I hope my question makes sense.
I am using Doom Emacs for a while now and have become fairly proficient. But I feel like whenever I am browsing emacs content online there are still many topics for me to discover. So I was wondering if there is anything that I might be “missing” yet which might help with my productivity or improve my development skills.
Sofar I what have learned, on top from my head:
- Org/Org Agenda (refile etc.)
- Magit
- Vterm
- LSP Commands
- Multiple Cursors
- Literal Config
- Navigating Emacs itself (which key, debugging, reading Emacs-Lisp (abit))
- Using Language specific commands, i.e. send buffer to repl
- Using Undo with Vundo
Only thing I know that I still need to learn is beeing more proficient with vim keybindings, but with that I know where to start.
I know the question is quite broad, but maybe there some “killer features” worth to explore which I am not aware of yet.
I’d appreciate any input.
How can I become a more “proficient” Emacs user?
Just use it. It is that simple.
I also suggest being patient and looking up the documentation and the built-in help whenever you have a problem.

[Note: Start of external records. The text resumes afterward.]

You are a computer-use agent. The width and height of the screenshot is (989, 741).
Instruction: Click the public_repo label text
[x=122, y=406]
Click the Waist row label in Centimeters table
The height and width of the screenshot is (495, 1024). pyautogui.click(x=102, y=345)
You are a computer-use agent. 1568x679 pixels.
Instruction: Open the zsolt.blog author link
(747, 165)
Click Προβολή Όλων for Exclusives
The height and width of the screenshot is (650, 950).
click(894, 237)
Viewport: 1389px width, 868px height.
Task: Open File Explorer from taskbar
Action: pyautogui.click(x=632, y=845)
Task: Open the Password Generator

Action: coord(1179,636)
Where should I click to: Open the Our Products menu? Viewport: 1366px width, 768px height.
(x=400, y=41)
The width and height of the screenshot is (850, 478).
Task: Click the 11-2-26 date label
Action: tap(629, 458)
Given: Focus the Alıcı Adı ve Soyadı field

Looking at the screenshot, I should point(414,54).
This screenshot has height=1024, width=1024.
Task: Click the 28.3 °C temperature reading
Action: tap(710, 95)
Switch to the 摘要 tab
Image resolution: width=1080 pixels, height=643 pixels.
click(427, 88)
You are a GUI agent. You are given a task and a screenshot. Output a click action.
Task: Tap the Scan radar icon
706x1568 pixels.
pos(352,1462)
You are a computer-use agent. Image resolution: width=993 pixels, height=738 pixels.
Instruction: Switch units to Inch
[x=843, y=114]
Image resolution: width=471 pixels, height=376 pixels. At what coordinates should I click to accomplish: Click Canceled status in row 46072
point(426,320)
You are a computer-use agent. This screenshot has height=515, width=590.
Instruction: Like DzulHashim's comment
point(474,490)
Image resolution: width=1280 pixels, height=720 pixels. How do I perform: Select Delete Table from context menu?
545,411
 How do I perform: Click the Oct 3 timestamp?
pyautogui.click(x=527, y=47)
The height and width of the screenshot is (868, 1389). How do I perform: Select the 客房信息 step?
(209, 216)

Don’t fall into some of the common pitfalls I see people here do often:
Don’t insist on super customized Emacs according to your liking from the early beginning. Be patient, and do stuff Emacs way, or live with some more irritated moments, and leave minutiae customization for later, when you are more familiar with Emacs. Emas is to be customized by each and every one and bent to your needs and personality, but it may take some deeper knowledge of Emacs in some areas, so to save yourself some frustration and lots of time, proceed gently at customizing Emacs in the beginning. This will probably be a somewhat controversial tip for some people, but what I mean is, prefer to do the work you have to be done, over how you do it in Emacs. In the beginning, bend yourself around Emacs, and keep in mind, that the more you are used to Emacs, it will be easier and faster to bend Emacs around you.
Yes, there are many tips and stuff accumulated on the Internet, but you can not learn everything at once. With the amount of information available, it is probably better to concentrate on using Emacs to do your work, and focus on exploring only those topics that give you the most in terms of how you perform your work; for example to solve some very irritating thing or to automate something, etc. You don’t have to start using Emacs for everything immediately, let it come with the time as you are getting more and more used to Emacs. What might be a killer feature for someone, might not be a killer feature for yourself.
Being popular does not always mean very good. Popularity goes in waves. You can spend all your time just re-learning “popular” frameworks and things. Instead of focusing on which package you should use for this or that; choose one and just use it. Once you find some true shortcoming that irritates you, than look for another package or for tips on how to change it, etc. If you are using Doom, I am quite sure they have already included something that is good for most people. I personally just use whatever is default in Emacs and have had no issues with it; for like 25 years now, or something there and counting.
Things I’d recommend checking out:
- start using dired as a file manager.
- get comfortable with macros.
- hyperbole as a bookmark manager on steroids (specifically explicit buttons).
- find a templating system for standard document/code generation (I use yasnippet after failing to make sense of srecode).
- write an interactive emacs lisp function to solve a text editing problem; extra credit for clever use of temporary buffers.